Billy returned the summons to its now-jagged envelope. Moran’s Hotel, and not the courthouse, that was something, at least. But there was still the undercurrent of criminality and victim blame to the whole thing—the police, the coroner, the ruling, the order to appear. It was the same with how people said committed suicide. As if suicide were a felony and not the last desperate act of someone out of his mind. He placed the summons in the drawer with the rest of the important documents. He wanted, instead, to rip it to pieces.
*
Michael’s final night had fallen dark and chilly. Billy coasted home from the factory amid warnings of hazardous road conditions, and in particular black ice.
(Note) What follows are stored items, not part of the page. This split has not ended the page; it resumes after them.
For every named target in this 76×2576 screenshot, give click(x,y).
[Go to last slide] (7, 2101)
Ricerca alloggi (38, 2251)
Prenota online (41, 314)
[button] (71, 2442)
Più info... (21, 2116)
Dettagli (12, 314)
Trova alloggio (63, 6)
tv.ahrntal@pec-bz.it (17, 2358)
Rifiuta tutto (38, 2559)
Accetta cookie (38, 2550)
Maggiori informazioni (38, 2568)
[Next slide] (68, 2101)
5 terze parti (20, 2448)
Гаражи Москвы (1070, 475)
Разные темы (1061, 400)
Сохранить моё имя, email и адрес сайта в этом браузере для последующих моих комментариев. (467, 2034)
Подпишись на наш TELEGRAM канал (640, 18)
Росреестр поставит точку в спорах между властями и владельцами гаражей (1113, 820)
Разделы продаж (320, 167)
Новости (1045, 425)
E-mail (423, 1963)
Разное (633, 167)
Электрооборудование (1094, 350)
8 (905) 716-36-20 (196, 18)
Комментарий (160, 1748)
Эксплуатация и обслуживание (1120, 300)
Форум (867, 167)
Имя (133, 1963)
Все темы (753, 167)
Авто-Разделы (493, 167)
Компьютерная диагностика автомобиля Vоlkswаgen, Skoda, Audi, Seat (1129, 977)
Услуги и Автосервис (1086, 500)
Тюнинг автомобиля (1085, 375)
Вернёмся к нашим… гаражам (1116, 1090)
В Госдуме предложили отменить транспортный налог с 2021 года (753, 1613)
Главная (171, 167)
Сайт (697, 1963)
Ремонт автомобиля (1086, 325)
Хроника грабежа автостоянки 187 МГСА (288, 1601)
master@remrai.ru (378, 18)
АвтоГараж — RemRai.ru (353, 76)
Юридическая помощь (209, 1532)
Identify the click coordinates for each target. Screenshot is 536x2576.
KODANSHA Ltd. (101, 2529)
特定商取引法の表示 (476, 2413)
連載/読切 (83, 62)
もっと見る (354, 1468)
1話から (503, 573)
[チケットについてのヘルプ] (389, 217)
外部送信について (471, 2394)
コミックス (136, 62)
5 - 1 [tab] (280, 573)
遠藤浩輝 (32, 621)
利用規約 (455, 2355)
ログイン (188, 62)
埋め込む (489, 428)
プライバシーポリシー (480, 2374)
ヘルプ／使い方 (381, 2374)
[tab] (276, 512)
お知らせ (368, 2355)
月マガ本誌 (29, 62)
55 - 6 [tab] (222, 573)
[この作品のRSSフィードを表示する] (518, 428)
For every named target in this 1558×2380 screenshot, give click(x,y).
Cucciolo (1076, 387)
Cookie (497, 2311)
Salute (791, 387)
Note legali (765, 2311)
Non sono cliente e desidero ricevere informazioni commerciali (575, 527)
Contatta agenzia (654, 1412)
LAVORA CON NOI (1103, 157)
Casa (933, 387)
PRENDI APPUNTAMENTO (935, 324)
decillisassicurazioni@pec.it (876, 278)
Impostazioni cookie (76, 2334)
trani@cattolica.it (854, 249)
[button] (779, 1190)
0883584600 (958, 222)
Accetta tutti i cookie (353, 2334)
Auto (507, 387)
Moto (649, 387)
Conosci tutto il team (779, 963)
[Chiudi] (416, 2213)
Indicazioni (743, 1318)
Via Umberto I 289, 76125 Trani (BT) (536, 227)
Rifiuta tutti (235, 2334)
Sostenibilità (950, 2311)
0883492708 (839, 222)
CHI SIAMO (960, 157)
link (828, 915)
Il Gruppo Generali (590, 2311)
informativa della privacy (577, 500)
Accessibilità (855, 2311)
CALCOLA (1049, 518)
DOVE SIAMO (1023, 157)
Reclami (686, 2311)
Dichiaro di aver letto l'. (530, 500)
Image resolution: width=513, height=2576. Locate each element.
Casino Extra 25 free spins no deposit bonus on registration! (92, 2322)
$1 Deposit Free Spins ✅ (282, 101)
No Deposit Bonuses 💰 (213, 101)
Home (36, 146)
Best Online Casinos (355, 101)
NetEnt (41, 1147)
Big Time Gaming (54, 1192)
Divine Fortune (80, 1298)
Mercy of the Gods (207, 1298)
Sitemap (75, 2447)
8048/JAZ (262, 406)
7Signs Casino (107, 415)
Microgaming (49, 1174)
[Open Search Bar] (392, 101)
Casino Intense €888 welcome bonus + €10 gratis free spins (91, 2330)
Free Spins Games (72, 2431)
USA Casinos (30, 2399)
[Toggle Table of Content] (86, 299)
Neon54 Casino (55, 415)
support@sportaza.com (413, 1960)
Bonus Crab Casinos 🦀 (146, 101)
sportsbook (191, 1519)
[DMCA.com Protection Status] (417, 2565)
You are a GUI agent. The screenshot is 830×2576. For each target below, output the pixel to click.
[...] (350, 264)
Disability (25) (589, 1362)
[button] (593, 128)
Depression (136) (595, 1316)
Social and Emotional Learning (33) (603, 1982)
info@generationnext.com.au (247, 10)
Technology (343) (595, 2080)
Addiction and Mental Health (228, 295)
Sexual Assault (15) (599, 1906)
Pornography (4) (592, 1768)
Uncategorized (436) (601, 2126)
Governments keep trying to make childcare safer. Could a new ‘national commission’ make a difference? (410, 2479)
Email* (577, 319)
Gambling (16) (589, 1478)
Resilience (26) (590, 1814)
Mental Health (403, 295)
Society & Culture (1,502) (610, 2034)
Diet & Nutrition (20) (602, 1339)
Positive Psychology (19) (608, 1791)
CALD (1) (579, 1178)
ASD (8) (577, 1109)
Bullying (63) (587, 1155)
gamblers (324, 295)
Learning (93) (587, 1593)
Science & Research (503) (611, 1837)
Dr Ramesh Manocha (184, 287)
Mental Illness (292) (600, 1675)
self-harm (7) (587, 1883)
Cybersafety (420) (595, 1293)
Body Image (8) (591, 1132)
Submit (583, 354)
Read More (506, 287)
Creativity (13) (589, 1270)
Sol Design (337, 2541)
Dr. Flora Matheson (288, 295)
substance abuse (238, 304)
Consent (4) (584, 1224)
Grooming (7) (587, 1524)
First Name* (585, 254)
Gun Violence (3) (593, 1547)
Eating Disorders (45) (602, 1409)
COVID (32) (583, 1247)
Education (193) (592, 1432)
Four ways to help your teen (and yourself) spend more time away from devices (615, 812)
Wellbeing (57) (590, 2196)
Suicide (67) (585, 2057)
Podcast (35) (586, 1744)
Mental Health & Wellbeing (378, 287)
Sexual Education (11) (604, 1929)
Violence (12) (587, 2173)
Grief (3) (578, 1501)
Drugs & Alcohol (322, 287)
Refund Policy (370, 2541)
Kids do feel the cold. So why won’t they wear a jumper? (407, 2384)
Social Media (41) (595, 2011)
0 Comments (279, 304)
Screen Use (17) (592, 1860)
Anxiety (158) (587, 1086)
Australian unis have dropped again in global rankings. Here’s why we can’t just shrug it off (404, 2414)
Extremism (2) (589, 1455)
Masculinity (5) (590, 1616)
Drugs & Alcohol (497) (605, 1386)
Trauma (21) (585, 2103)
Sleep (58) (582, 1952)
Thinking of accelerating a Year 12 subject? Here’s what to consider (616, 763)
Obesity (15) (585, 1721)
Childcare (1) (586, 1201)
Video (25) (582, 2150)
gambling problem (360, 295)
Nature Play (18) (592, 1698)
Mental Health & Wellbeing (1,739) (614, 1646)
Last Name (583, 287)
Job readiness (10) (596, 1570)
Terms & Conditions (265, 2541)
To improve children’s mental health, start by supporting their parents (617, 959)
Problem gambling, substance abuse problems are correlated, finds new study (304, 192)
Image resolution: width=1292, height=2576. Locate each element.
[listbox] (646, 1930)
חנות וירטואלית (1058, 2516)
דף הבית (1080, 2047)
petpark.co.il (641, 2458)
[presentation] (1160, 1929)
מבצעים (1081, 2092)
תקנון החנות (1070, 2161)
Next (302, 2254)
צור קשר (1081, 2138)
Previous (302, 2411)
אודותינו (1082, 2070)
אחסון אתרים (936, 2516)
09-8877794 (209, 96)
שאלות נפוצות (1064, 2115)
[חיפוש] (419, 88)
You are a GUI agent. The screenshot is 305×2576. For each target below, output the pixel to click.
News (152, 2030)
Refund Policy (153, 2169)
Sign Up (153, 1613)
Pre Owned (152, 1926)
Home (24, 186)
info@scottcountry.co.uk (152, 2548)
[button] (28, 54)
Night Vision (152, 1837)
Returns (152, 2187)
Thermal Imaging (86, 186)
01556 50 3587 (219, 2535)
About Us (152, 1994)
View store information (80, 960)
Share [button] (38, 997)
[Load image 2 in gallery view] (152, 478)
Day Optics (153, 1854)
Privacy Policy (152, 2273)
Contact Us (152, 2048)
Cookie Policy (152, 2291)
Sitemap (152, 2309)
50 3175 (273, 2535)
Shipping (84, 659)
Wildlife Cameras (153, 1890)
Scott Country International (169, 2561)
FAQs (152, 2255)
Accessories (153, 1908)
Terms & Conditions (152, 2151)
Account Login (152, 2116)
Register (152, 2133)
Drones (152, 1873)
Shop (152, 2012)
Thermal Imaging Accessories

He arrived into the kitchen, imagining himself safe, and headed straight to the fridge, looking in at everything illuminated and feeling the familiar disappointment. Tricia stood at the counter, preparing beef stew. In the living room, the children’s eyes were locked on the TV.
Michael lay on the floor in front of the fire, his bare feet too close to the flames. Billy said, “Careful, there, Michael, or you won’t be at the football for much longer.” Michael was a star full forward, destined, everyone said, to someday bring home the Sam Maguire. Michael pushed his dark curls out of his eyes. “I’ll be all right, don’t you worry.” Looking back, there was maybe something ominous in the boy’s voice.
Tricia announced dinner would be ready soon and herded the four children upstairs to do homework. Michael filed out. Already six-foot and as tall as Billy, the boy stood broad and lean. He also boasted a chiseled face, gray-blue eyes, and a soft, full mouth. His chin was small and recessed, though, and his forehead too high, making his dark hair start too far back on his head. Handsome, some might say, without the burden of being too good-looking.
At dinner, Michael hadn’t eaten much. A sick stomach, he’d said. Billy scoffed two helpings of the beef stew, eating fast, his other arm on the table as if guarding his plate. He’d also eaten Michael’s dinner, unwittingly devouring his son’s last meal. The memory made him sick.
No matter how many times Billy went over everything, there was nothing unusual about that night. Aside from Michael not eating and his saying he didn’t feel well. Billy couldn’t remember exactly what they’d all talked about around the table. They’d mentioned the weather and the chill that had felt like it was coming for them. Ivor said the full moon looked like a snowball.